As per my research I came to understand that there is no transform operation/ SMT in kafka that deal with nested values (correct me if I am wrong). Is there anything I can do with scylladb structure or kafka message to get desired results? The reason I need this in this particular format is we are currently switching from MySql to Scylladb and we already have sink connector and ES setup to consume message with this particular format. So we are trying to have minimal changes.

Any help is appreciated. Thank You!

@piotr do you know how to do it?

Hi @Aditya_Mathur

This is a quite complicated issue. I am not sure if this is possible without “ruining” the rest of the record or writing your own custom SMT, but there may be a workaround.
Bad news is that as you said, most of the SMTs currently do not support accessing nested fields.
Good news is this seems to be something that is being worked on. You can read all the details in a neatly organized proposal here: https://cwiki.apache.org/confluence/display/KAFKA/KIP-821%253A+Connect+Transforms+support+for+nested+structures
There is a list of affected and non-affected SMTs inside. As you can see ValueToKey is affected.

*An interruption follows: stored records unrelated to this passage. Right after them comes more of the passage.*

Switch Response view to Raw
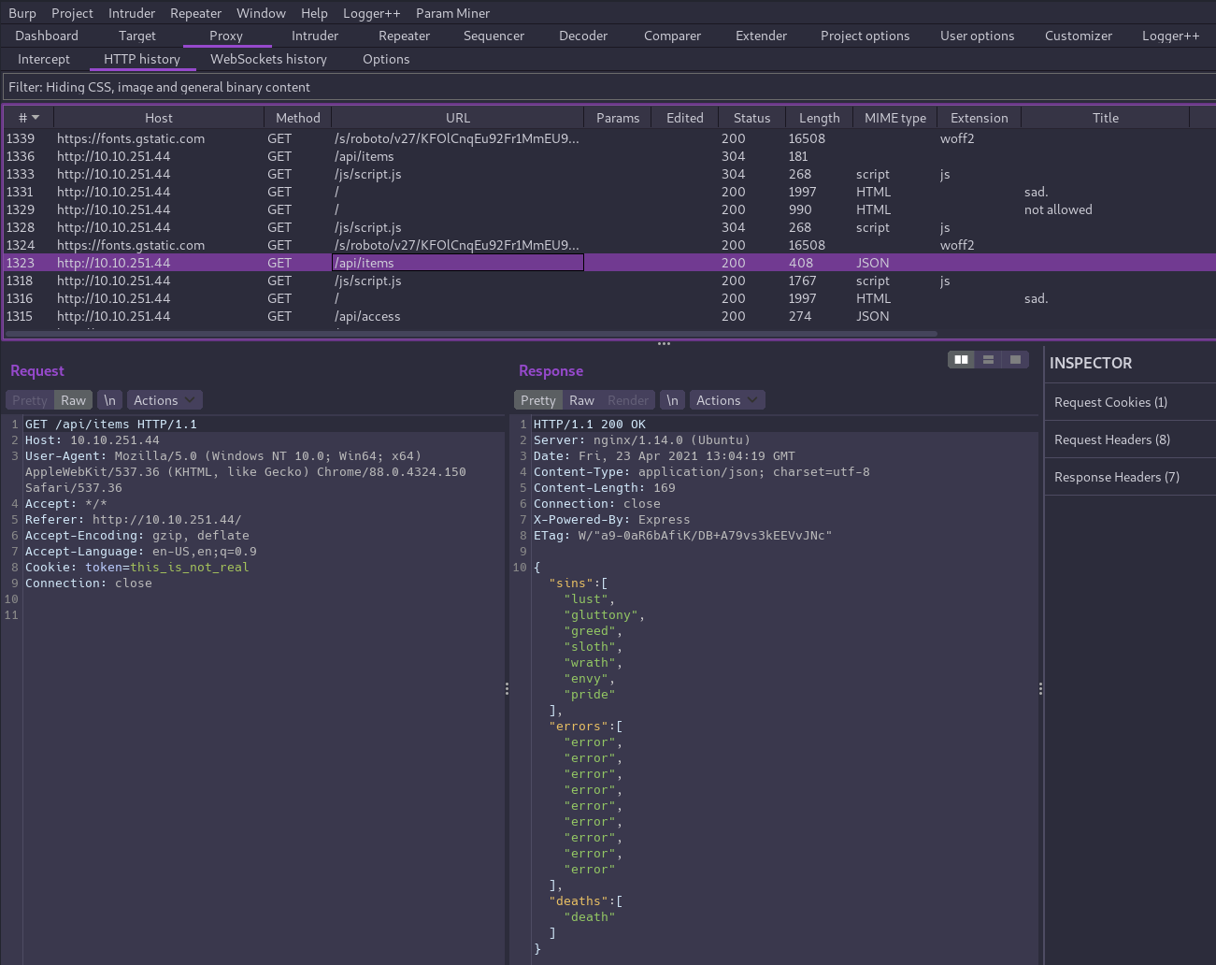Screen dimensions: 1216x965 pyautogui.click(x=581, y=400)
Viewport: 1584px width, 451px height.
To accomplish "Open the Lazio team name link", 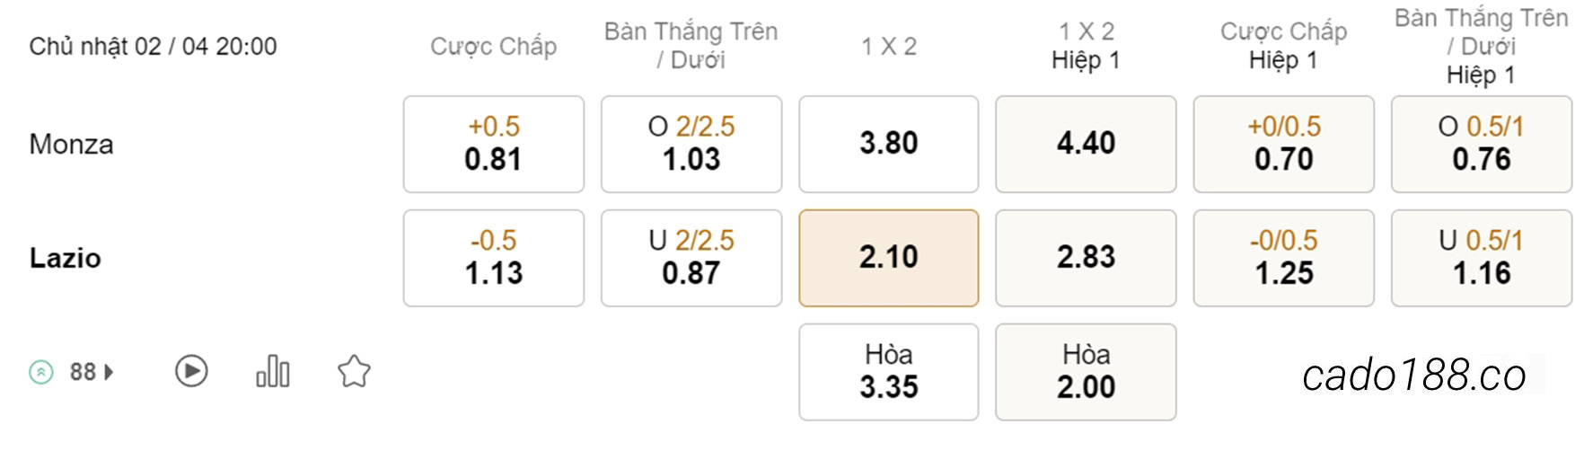I will (x=66, y=258).
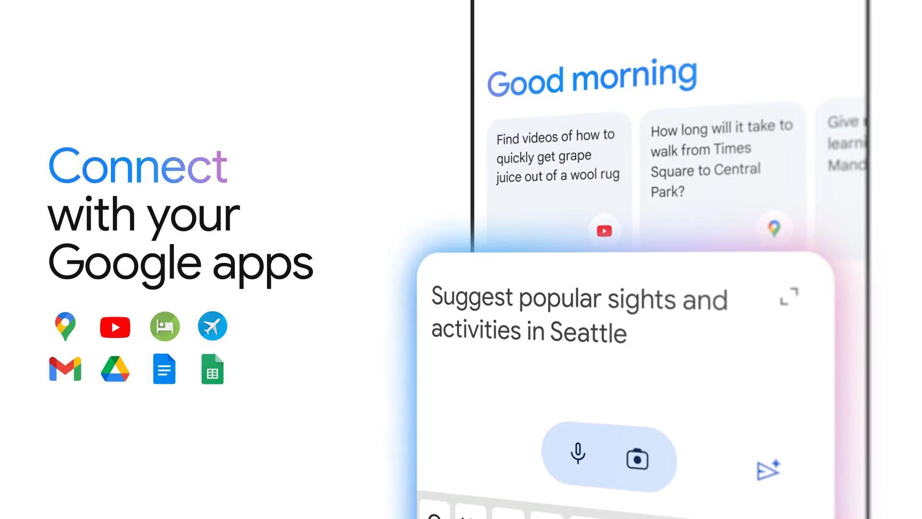Click the YouTube icon on suggestion card

pyautogui.click(x=604, y=229)
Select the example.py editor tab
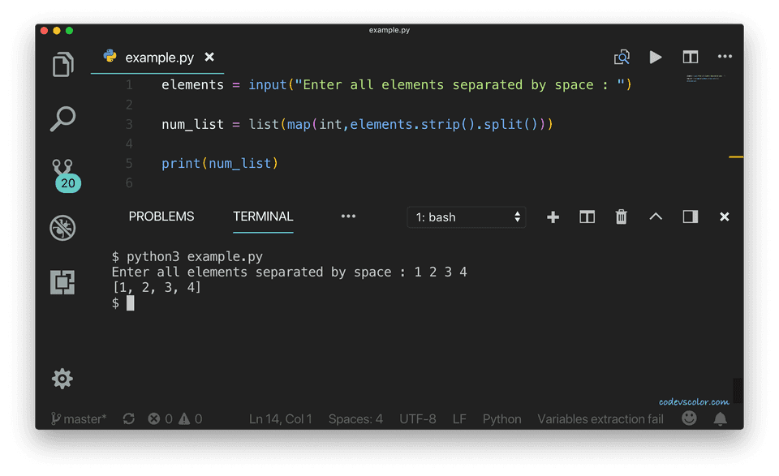Viewport: 779px width, 476px height. (x=159, y=58)
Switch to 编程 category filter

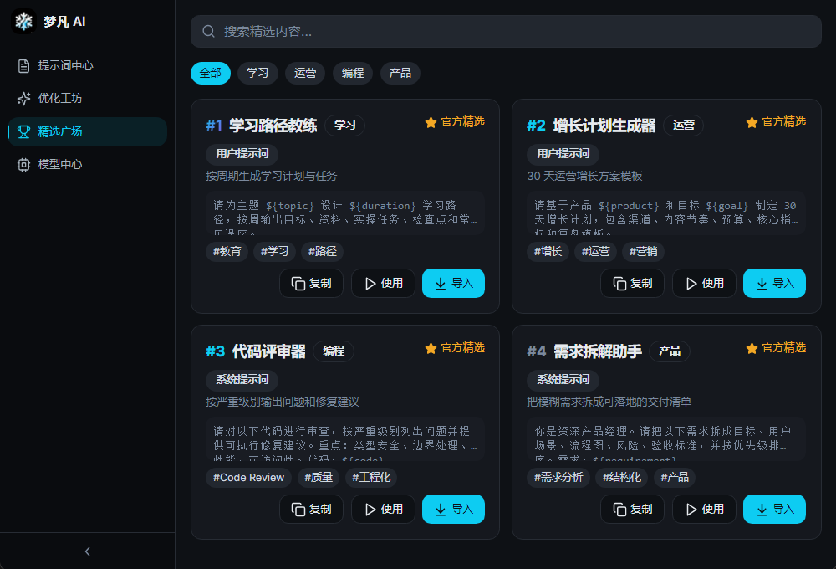pyautogui.click(x=353, y=73)
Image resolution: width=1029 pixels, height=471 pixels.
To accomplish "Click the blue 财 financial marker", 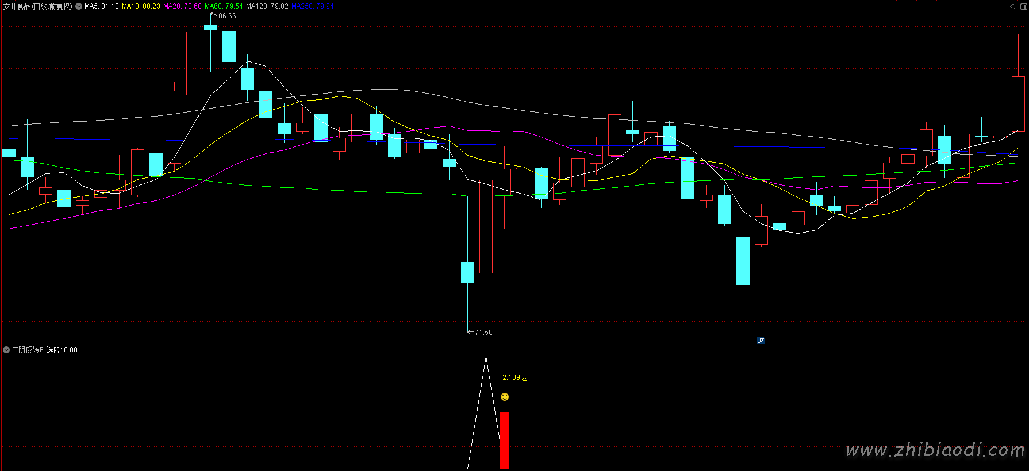I will point(761,341).
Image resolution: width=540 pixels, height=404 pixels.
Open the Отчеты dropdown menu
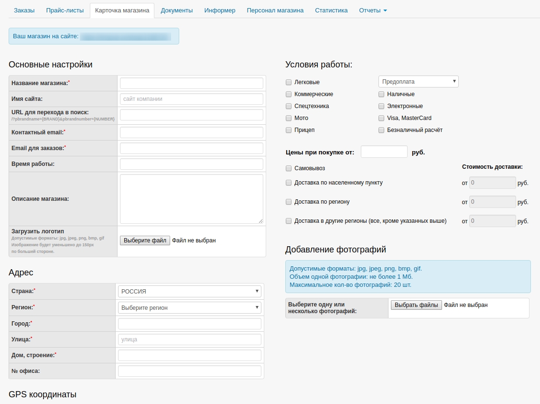(x=373, y=11)
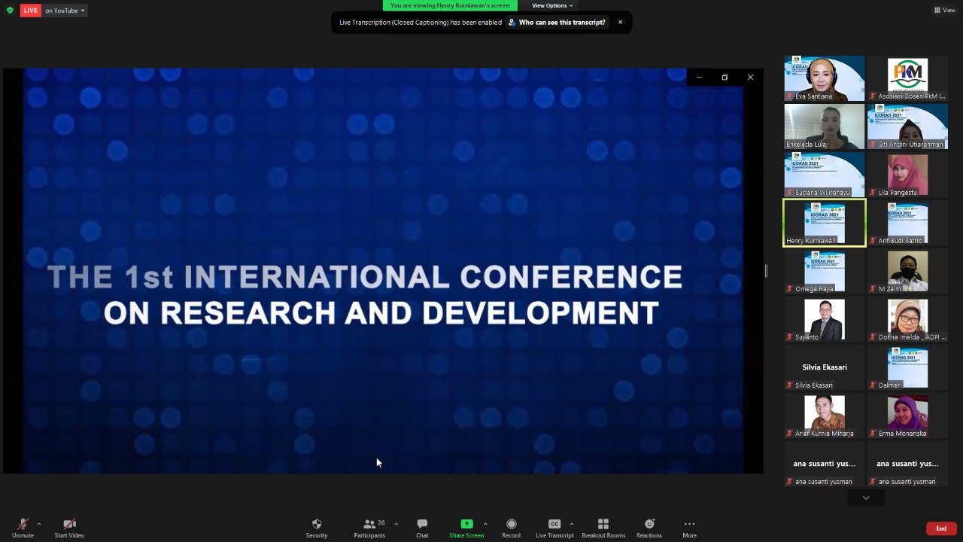Click the green Share Screen icon
Image resolution: width=963 pixels, height=542 pixels.
466,524
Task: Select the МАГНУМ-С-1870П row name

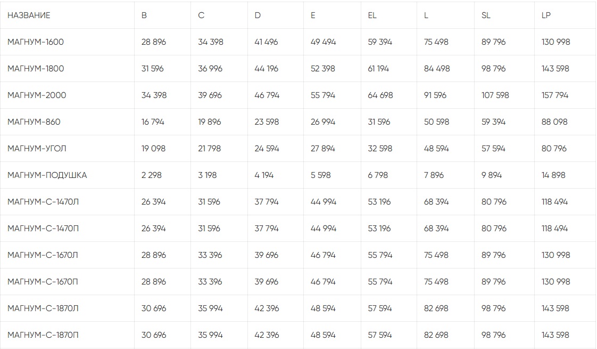Action: [x=43, y=335]
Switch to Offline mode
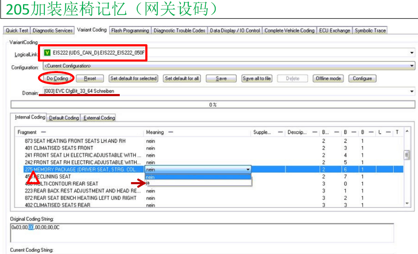This screenshot has height=254, width=418. pos(328,78)
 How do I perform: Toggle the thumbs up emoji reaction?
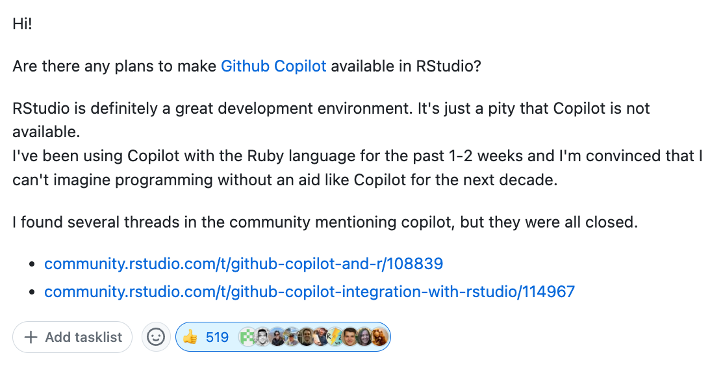point(190,337)
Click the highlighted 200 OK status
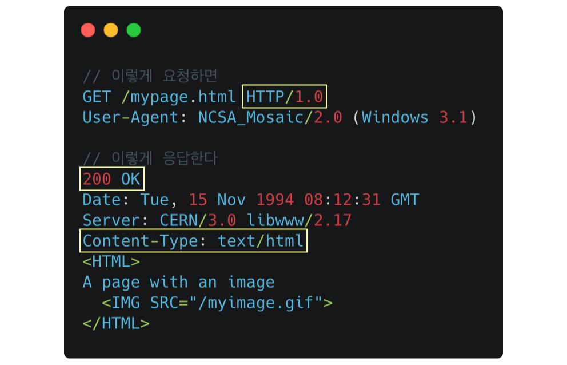Screen dimensions: 567x365 pyautogui.click(x=111, y=179)
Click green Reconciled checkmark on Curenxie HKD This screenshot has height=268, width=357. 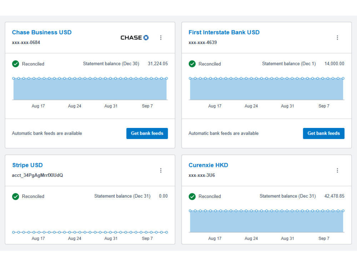click(x=192, y=197)
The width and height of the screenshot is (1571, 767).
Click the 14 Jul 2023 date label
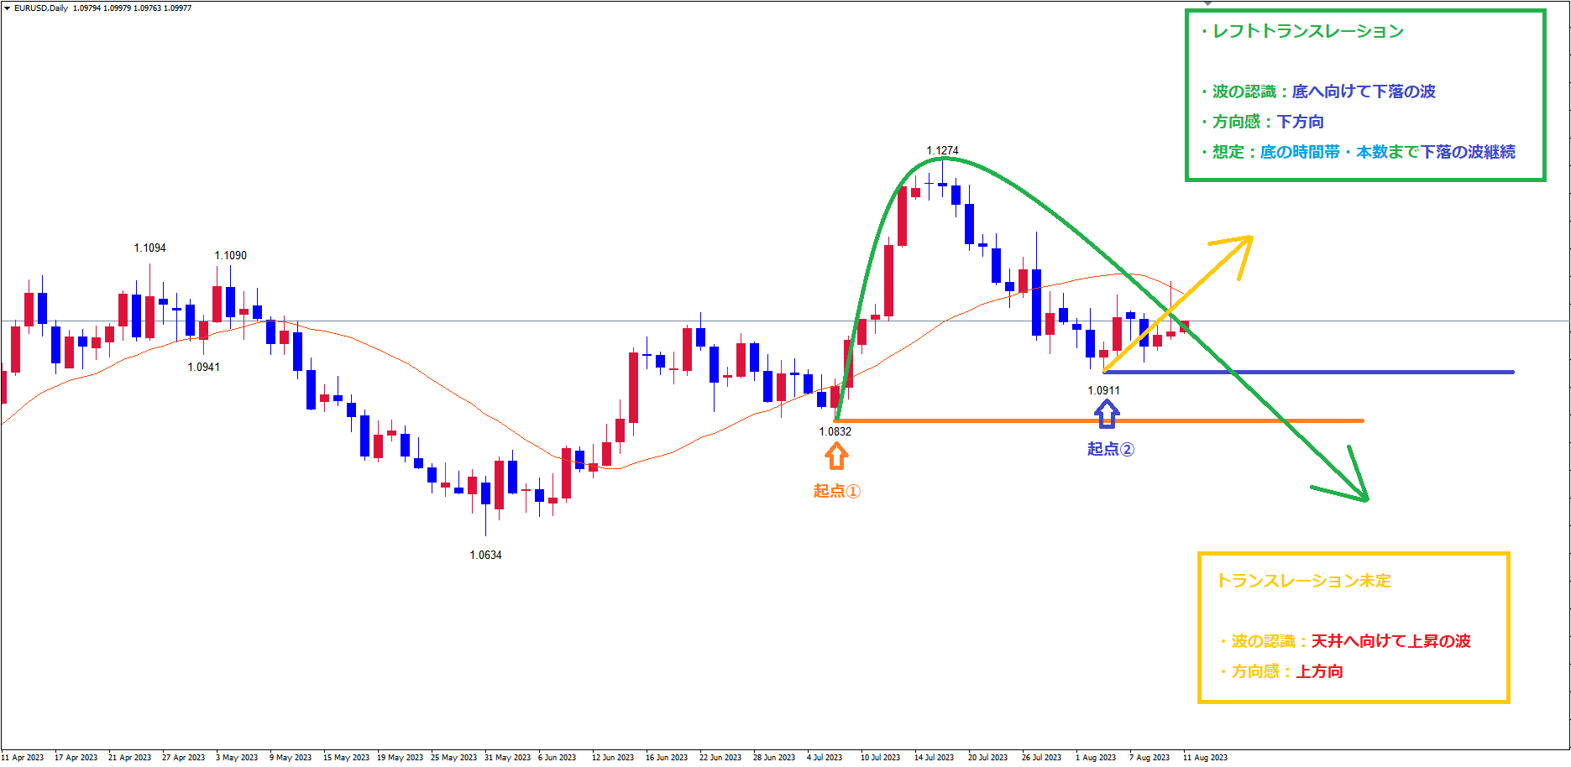click(934, 758)
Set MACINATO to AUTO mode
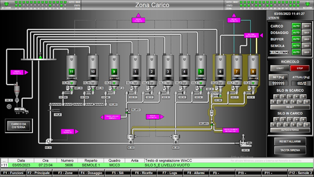Viewport: 314px width, 177px height. [x=296, y=52]
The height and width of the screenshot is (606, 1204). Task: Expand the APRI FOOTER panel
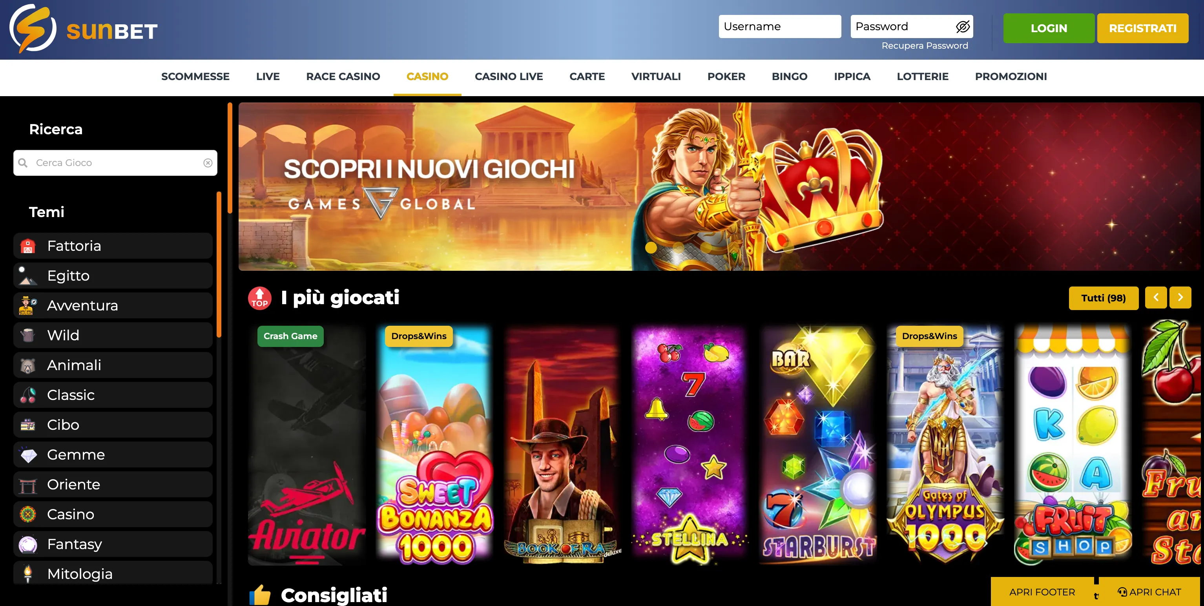point(1042,592)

What you can do now is try to apply a series of transformations that will bring the field you want to the top-level. There are two transformations that may be of use here: Flatten and ExtractField.

You can chain the uses of ExtractField to reach the nested field you need, but that will unfortunately discard everything else.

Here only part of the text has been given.